**Stated goal**
Retype the listing from the line containing "You are a computer-use" through the end of the listing, reproducing every character unchanged and omitting the pictures.

**Data lines**
_ _ _ _ _
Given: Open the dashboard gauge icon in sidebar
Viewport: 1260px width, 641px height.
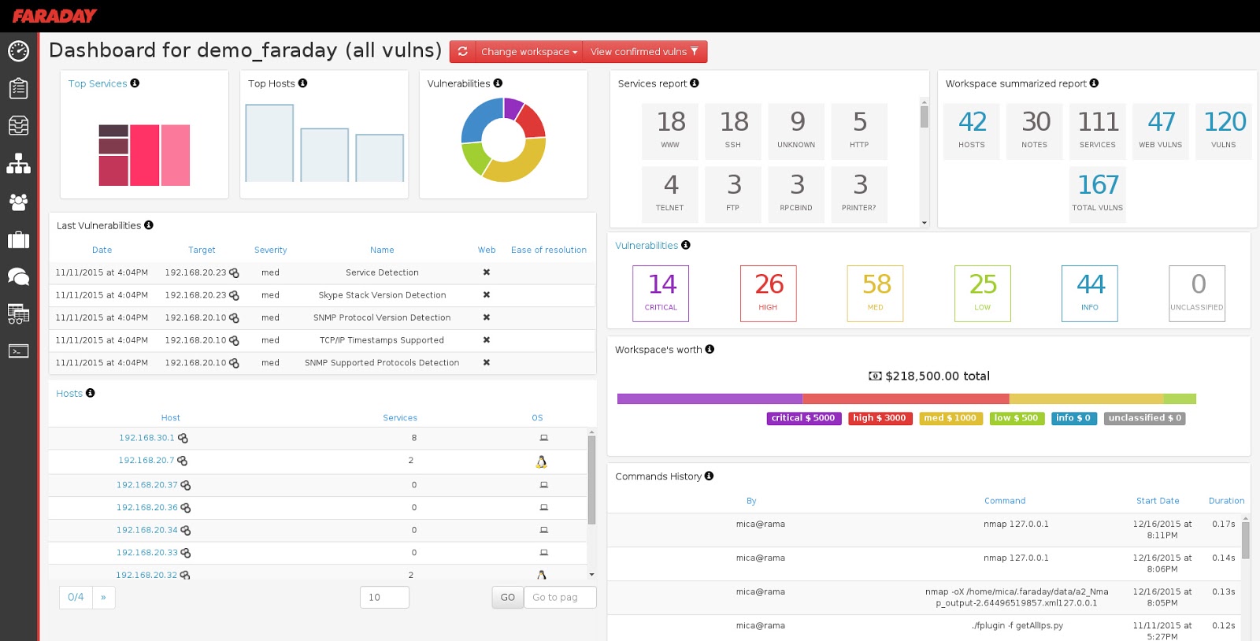Looking at the screenshot, I should pos(18,51).
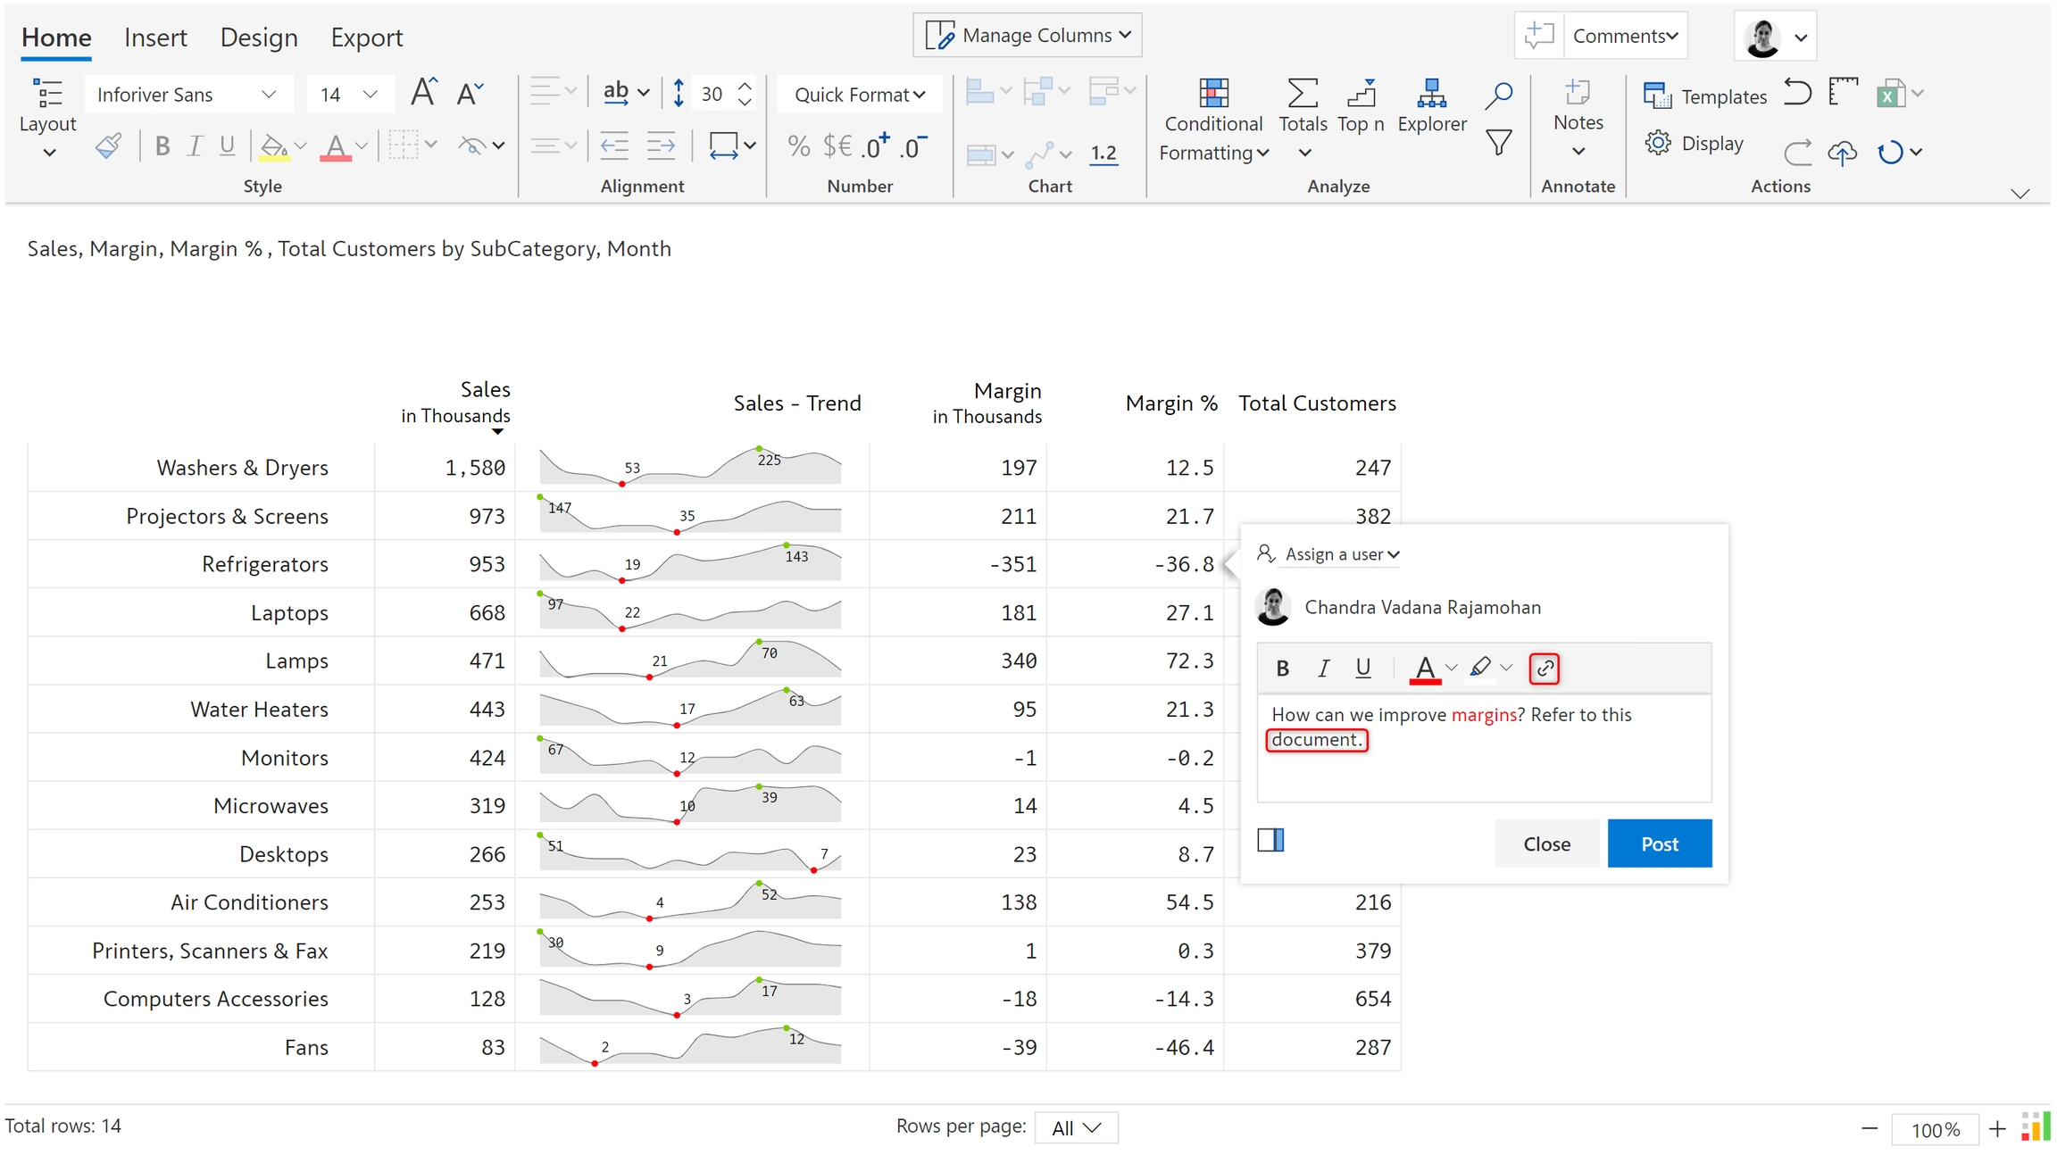Image resolution: width=2057 pixels, height=1155 pixels.
Task: Click the Conditional Formatting icon
Action: (1212, 93)
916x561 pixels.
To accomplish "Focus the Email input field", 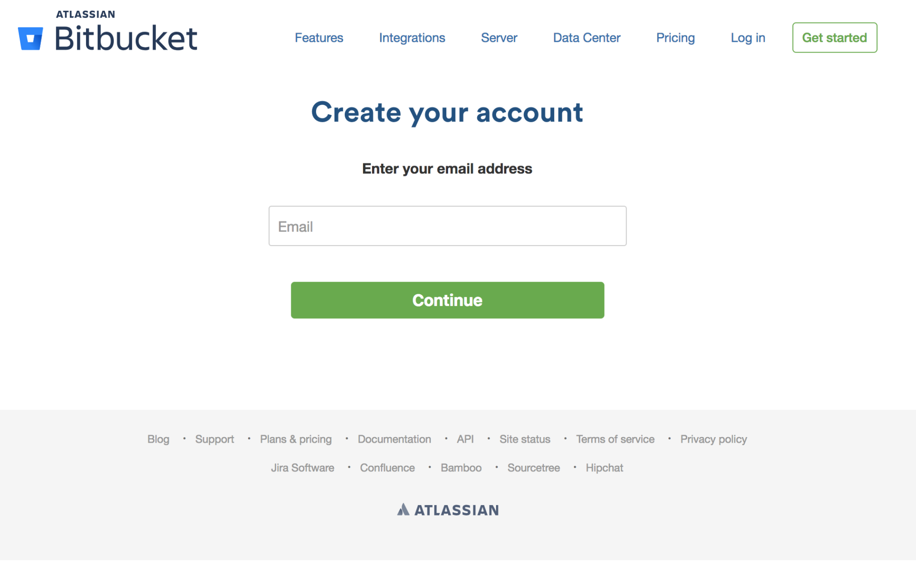I will click(x=447, y=226).
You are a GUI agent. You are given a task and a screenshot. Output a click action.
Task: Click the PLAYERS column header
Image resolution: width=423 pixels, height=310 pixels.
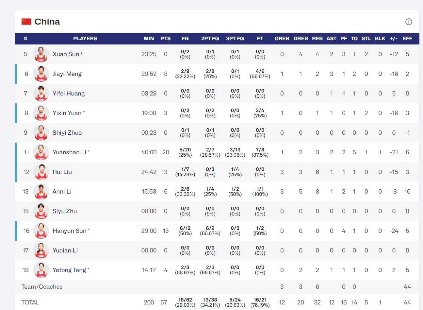85,39
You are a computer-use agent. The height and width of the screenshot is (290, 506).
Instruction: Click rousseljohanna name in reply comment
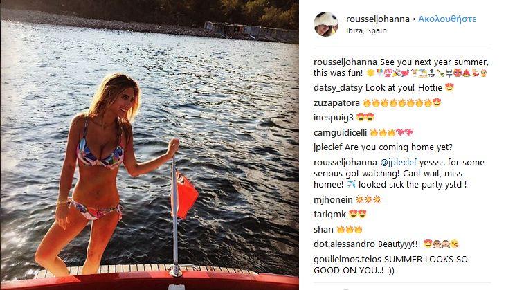(x=345, y=162)
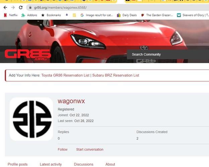Viewport: 209px width, 167px height.
Task: Follow the user wagonwx
Action: click(x=62, y=150)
_ _ _ _ _
**In response**
You are a computer-use agent. The height and width of the screenshot is (290, 506).
Instruction: Click rousseljohanna name in reply comment
(x=345, y=162)
Viewport: 209px width, 167px height.
Task: Follow the user wagonwx
Action: click(x=62, y=150)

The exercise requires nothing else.